[Begin Source data]

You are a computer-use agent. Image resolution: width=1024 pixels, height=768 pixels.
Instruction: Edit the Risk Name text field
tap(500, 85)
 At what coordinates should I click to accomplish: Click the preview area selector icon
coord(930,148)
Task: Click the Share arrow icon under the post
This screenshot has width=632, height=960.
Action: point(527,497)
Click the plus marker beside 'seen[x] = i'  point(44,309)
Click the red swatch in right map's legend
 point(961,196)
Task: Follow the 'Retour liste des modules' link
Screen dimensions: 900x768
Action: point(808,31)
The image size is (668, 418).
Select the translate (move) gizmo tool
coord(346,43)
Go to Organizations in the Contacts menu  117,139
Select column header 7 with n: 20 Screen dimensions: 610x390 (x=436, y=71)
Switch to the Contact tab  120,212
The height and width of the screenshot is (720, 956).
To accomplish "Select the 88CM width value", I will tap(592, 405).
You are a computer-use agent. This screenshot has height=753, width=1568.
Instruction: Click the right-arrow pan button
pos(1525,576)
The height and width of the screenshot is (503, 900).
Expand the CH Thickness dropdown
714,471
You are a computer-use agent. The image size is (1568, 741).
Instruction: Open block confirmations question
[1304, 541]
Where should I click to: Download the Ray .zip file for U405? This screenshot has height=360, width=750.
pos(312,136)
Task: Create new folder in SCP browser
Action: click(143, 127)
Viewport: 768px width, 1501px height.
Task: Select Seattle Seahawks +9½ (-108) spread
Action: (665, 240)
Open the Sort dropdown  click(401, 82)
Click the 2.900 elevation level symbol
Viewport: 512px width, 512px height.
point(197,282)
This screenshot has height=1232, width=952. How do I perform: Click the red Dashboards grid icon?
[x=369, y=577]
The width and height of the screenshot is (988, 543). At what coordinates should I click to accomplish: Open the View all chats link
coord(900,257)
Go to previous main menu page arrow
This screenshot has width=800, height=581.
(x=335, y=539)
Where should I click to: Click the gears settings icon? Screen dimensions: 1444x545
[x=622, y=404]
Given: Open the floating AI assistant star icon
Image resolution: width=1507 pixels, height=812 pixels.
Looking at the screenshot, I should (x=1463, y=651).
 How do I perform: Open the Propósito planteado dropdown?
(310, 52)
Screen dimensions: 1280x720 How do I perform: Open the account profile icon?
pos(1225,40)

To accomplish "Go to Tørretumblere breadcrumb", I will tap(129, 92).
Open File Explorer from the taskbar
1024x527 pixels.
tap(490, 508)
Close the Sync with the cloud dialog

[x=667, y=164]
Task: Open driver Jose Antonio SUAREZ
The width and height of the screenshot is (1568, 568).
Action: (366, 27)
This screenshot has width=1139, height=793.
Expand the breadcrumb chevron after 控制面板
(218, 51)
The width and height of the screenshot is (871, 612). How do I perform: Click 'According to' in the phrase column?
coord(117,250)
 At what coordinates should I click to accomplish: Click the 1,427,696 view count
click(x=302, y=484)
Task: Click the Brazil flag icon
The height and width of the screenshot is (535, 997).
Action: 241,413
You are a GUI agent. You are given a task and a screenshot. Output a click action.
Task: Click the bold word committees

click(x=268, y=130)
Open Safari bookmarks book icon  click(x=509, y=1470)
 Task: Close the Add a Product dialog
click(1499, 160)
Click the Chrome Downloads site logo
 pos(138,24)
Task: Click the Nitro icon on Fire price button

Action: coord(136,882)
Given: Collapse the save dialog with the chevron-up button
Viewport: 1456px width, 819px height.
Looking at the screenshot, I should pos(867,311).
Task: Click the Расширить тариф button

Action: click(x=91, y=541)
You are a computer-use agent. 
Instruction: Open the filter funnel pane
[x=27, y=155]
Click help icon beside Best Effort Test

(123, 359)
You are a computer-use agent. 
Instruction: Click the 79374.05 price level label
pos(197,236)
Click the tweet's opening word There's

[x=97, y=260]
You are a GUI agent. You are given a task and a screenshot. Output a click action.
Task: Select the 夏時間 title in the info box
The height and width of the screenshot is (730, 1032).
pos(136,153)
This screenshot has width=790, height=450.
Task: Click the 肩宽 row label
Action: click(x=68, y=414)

[End Source data]

:: Work to do ::
Print the lines above word for word, from the first to the last.

:: Solved problem ::
You are a computer-use agent. Image resolution: width=1024 pixels, height=768 pixels.
Instruction: Edit the Risk Name text field
tap(500, 85)
 At what coordinates should I click to accomplish: Click the preview area selector icon
coord(930,148)
Task: Click the Share arrow icon under the post
This screenshot has width=632, height=960.
Action: point(527,497)
Click the plus marker beside 'seen[x] = i'  point(44,309)
Click the red swatch in right map's legend
 point(961,196)
Task: Follow the 'Retour liste des modules' link
Screen dimensions: 900x768
Action: point(808,31)
The image size is (668, 418).
Select the translate (move) gizmo tool
coord(346,43)
Go to Organizations in the Contacts menu  117,139
Select column header 7 with n: 20 Screen dimensions: 610x390 (x=436, y=71)
Switch to the Contact tab  120,212
The height and width of the screenshot is (720, 956).
To accomplish "Select the 88CM width value", I will tap(592, 405).
You are a computer-use agent. This screenshot has height=753, width=1568.
Instruction: Click the right-arrow pan button
pos(1525,576)
The height and width of the screenshot is (503, 900).
Expand the CH Thickness dropdown
714,471
You are a computer-use agent. The image size is (1568, 741).
Instruction: Open block confirmations question
[1304, 541]
Where should I click to: Download the Ray .zip file for U405? This screenshot has height=360, width=750.
pos(312,136)
Task: Create new folder in SCP browser
Action: click(143, 127)
Viewport: 768px width, 1501px height.
Task: Select Seattle Seahawks +9½ (-108) spread
Action: (665, 240)
Open the Sort dropdown  click(401, 82)
Click the 2.900 elevation level symbol
Viewport: 512px width, 512px height.
point(197,282)
This screenshot has height=1232, width=952. How do I perform: Click the red Dashboards grid icon?
[x=369, y=577]
The width and height of the screenshot is (988, 543). At what coordinates should I click to accomplish: Open the View all chats link
coord(900,257)
Go to previous main menu page arrow
This screenshot has width=800, height=581.
(x=335, y=539)
Where should I click to: Click the gears settings icon? Screen dimensions: 1444x545
[x=622, y=404]
Given: Open the floating AI assistant star icon
Image resolution: width=1507 pixels, height=812 pixels.
Looking at the screenshot, I should (x=1463, y=651).
 How do I perform: Open the Propósito planteado dropdown?
(310, 52)
Screen dimensions: 1280x720 How do I perform: Open the account profile icon?
pos(1225,40)

To accomplish "Go to Tørretumblere breadcrumb", I will tap(129, 92).
Open File Explorer from the taskbar
1024x527 pixels.
tap(490, 508)
Close the Sync with the cloud dialog

[x=667, y=164]
Task: Open driver Jose Antonio SUAREZ
The width and height of the screenshot is (1568, 568).
Action: (366, 27)
This screenshot has width=1139, height=793.
Expand the breadcrumb chevron after 控制面板
(218, 51)
The width and height of the screenshot is (871, 612). How do I perform: Click 'According to' in the phrase column?
coord(117,250)
 At what coordinates should I click to accomplish: Click the 1,427,696 view count
click(x=302, y=484)
Task: Click the Brazil flag icon
The height and width of the screenshot is (535, 997).
Action: 241,413
You are a GUI agent. You are given a task and a screenshot. Output a click action.
Task: Click the bold word committees

click(x=268, y=130)
Open Safari bookmarks book icon  click(x=509, y=1470)
 Task: Close the Add a Product dialog
click(1499, 160)
Click the Chrome Downloads site logo
 pos(138,24)
Task: Click the Nitro icon on Fire price button

Action: coord(136,882)
Given: Collapse the save dialog with the chevron-up button
Viewport: 1456px width, 819px height.
Looking at the screenshot, I should pos(867,311).
Task: Click the Расширить тариф button

Action: click(x=91, y=541)
You are a computer-use agent. 
Instruction: Open the filter funnel pane
[x=27, y=155]
Click help icon beside Best Effort Test

(123, 359)
You are a computer-use agent. 
Instruction: Click the 79374.05 price level label
pos(197,236)
Click the tweet's opening word There's

[x=97, y=260]
You are a GUI agent. You are given a task and a screenshot. Output a click action.
Task: Select the 夏時間 title in the info box
The height and width of the screenshot is (730, 1032).
pos(136,153)
This screenshot has width=790, height=450.
Task: Click the 肩宽 row label
Action: click(x=68, y=414)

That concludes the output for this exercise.